[INFORMATION Boundary: Start]

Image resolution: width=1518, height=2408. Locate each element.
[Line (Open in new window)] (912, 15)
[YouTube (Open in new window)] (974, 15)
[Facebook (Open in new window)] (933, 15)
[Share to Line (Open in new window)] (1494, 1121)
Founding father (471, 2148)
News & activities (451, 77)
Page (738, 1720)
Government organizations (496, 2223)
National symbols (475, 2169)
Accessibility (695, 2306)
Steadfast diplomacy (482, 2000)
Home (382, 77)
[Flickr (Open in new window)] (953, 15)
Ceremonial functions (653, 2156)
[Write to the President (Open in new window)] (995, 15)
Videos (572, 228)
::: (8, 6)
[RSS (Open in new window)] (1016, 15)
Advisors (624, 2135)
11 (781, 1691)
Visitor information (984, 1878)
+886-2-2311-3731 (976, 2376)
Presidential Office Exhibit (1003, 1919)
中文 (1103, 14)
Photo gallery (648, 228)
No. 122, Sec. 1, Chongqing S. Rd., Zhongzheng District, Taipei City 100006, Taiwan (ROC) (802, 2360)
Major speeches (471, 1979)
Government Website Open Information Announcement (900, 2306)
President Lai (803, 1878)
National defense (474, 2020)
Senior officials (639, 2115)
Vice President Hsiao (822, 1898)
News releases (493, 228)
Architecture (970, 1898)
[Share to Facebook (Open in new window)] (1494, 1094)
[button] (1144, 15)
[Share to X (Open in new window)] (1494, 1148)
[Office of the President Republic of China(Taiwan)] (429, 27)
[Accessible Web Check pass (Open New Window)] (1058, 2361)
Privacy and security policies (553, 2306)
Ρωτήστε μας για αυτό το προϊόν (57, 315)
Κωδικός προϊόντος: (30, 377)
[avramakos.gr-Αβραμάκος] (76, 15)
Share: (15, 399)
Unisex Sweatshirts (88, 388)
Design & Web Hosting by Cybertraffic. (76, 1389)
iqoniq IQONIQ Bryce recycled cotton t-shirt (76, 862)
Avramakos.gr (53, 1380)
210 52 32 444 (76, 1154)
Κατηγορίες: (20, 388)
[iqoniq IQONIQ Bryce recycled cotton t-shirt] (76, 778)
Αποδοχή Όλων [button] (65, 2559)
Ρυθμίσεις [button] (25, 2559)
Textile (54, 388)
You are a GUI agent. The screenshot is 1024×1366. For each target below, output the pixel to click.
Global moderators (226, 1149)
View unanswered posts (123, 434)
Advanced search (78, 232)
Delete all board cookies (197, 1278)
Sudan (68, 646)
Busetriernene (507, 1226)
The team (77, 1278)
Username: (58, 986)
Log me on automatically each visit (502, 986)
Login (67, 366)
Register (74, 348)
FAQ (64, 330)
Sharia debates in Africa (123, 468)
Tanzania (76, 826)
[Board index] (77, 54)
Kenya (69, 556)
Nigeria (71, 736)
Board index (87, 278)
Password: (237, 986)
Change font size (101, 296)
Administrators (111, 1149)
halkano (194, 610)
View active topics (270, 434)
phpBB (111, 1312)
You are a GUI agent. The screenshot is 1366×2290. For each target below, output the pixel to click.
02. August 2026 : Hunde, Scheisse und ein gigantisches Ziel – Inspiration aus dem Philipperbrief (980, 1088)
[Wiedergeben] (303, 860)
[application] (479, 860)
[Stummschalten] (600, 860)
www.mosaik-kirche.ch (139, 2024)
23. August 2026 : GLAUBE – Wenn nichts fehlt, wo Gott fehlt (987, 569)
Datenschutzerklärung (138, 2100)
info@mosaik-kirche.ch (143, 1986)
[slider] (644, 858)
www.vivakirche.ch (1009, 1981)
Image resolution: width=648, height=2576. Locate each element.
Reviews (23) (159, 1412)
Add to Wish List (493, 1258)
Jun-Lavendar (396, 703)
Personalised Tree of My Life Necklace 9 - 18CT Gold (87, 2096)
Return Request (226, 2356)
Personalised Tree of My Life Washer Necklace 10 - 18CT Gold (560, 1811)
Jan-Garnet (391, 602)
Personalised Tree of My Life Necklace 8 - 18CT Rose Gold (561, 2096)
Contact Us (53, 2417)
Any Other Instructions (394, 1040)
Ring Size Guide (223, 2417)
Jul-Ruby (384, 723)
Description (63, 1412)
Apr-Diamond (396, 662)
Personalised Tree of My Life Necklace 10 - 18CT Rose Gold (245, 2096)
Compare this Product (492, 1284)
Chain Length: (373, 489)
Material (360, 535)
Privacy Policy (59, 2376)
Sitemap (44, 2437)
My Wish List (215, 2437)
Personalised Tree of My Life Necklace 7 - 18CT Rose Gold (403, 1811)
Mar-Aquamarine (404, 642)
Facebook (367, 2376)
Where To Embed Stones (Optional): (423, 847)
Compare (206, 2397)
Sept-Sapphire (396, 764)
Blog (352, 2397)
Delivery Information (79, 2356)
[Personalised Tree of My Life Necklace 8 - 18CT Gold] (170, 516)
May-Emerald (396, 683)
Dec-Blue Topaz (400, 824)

[INFORMATION Boundary: End]

#### PROBLEM REQUIREMENTS
An exact copy of every entry is what is needed here.

#### SOLUTION FOR THIS PROBLEM
Image resolution: width=1518, height=2408. Locate each element.
[Line (Open in new window)] (912, 15)
[YouTube (Open in new window)] (974, 15)
[Facebook (Open in new window)] (933, 15)
[Share to Line (Open in new window)] (1494, 1121)
Founding father (471, 2148)
News & activities (451, 77)
Page (738, 1720)
Government organizations (496, 2223)
National symbols (475, 2169)
Accessibility (695, 2306)
Steadfast diplomacy (482, 2000)
Home (382, 77)
[Flickr (Open in new window)] (953, 15)
Ceremonial functions (653, 2156)
[Write to the President (Open in new window)] (995, 15)
Videos (572, 228)
::: (8, 6)
[RSS (Open in new window)] (1016, 15)
Advisors (624, 2135)
11 (781, 1691)
Visitor information (984, 1878)
+886-2-2311-3731 (976, 2376)
Presidential Office Exhibit (1003, 1919)
中文 (1103, 14)
Photo gallery (648, 228)
No. 122, Sec. 1, Chongqing S. Rd., Zhongzheng District, Taipei City 100006, Taiwan (ROC) (802, 2360)
Major speeches (471, 1979)
Government Website Open Information Announcement (900, 2306)
President Lai (803, 1878)
National defense (474, 2020)
Senior officials (639, 2115)
Vice President Hsiao (822, 1898)
News releases (493, 228)
Architecture (970, 1898)
[Share to Facebook (Open in new window)] (1494, 1094)
[button] (1144, 15)
[Share to X (Open in new window)] (1494, 1148)
[Office of the President Republic of China(Taiwan)] (429, 27)
[Accessible Web Check pass (Open New Window)] (1058, 2361)
Privacy and security policies (553, 2306)
Ρωτήστε μας για αυτό το προϊόν (57, 315)
Κωδικός προϊόντος: (30, 377)
[avramakos.gr-Αβραμάκος] (76, 15)
Share: (15, 399)
Unisex Sweatshirts (88, 388)
Design & Web Hosting by Cybertraffic. (76, 1389)
iqoniq IQONIQ Bryce recycled cotton t-shirt (76, 862)
Avramakos.gr (53, 1380)
210 52 32 444 (76, 1154)
Κατηγορίες: (20, 388)
[iqoniq IQONIQ Bryce recycled cotton t-shirt] (76, 778)
Αποδοχή Όλων [button] (65, 2559)
Ρυθμίσεις [button] (25, 2559)
Textile (54, 388)
You are a GUI agent. The screenshot is 1024×1366. For each target below, output the pixel to click.
Global moderators (226, 1149)
View unanswered posts (123, 434)
Advanced search (78, 232)
Delete all board cookies (197, 1278)
Sudan (68, 646)
Busetriernene (507, 1226)
The team (77, 1278)
Username: (58, 986)
Log me on automatically each visit (502, 986)
Login (67, 366)
Register (74, 348)
FAQ (64, 330)
Sharia debates in Africa (123, 468)
Tanzania (76, 826)
[Board index] (77, 54)
Kenya (69, 556)
Nigeria (71, 736)
Board index (87, 278)
Password: (237, 986)
Change font size (101, 296)
Administrators (111, 1149)
halkano (194, 610)
View active topics (270, 434)
phpBB (111, 1312)
You are a GUI agent. The screenshot is 1366×2290. For each target below, output the pixel to click.
02. August 2026 : Hunde, Scheisse und ein gigantisches Ziel – Inspiration aus dem Philipperbrief (980, 1088)
[Wiedergeben] (303, 860)
[application] (479, 860)
[Stummschalten] (600, 860)
www.mosaik-kirche.ch (139, 2024)
23. August 2026 : GLAUBE – Wenn nichts fehlt, wo Gott fehlt (987, 569)
Datenschutzerklärung (138, 2100)
info@mosaik-kirche.ch (143, 1986)
[slider] (644, 858)
www.vivakirche.ch (1009, 1981)
Image resolution: width=648, height=2576. Locate each element.
Reviews (23) (159, 1412)
Add to Wish List (493, 1258)
Jun-Lavendar (396, 703)
Personalised Tree of My Life Necklace 9 - 18CT Gold (87, 2096)
Return Request (226, 2356)
Personalised Tree of My Life Washer Necklace 10 - 18CT Gold (560, 1811)
Jan-Garnet (391, 602)
Personalised Tree of My Life Necklace 8 - 18CT Rose Gold (561, 2096)
Contact Us (53, 2417)
Any Other Instructions (394, 1040)
Ring Size Guide (223, 2417)
Jul-Ruby (384, 723)
Description (63, 1412)
Apr-Diamond (396, 662)
Personalised Tree of My Life Necklace 10 - 18CT Rose Gold (245, 2096)
Compare this Product (492, 1284)
Chain Length: (373, 489)
Material (360, 535)
Privacy Policy (59, 2376)
Sitemap (44, 2437)
My Wish List (215, 2437)
Personalised Tree of My Life Necklace 7 - 18CT Rose Gold (403, 1811)
Mar-Aquamarine (404, 642)
Facebook (367, 2376)
Where To Embed Stones (Optional): (423, 847)
Compare (206, 2397)
Sept-Sapphire (396, 764)
Blog (352, 2397)
Delivery Information (79, 2356)
[Personalised Tree of My Life Necklace 8 - 18CT Gold] (170, 516)
May-Emerald (396, 683)
Dec-Blue Topaz (400, 824)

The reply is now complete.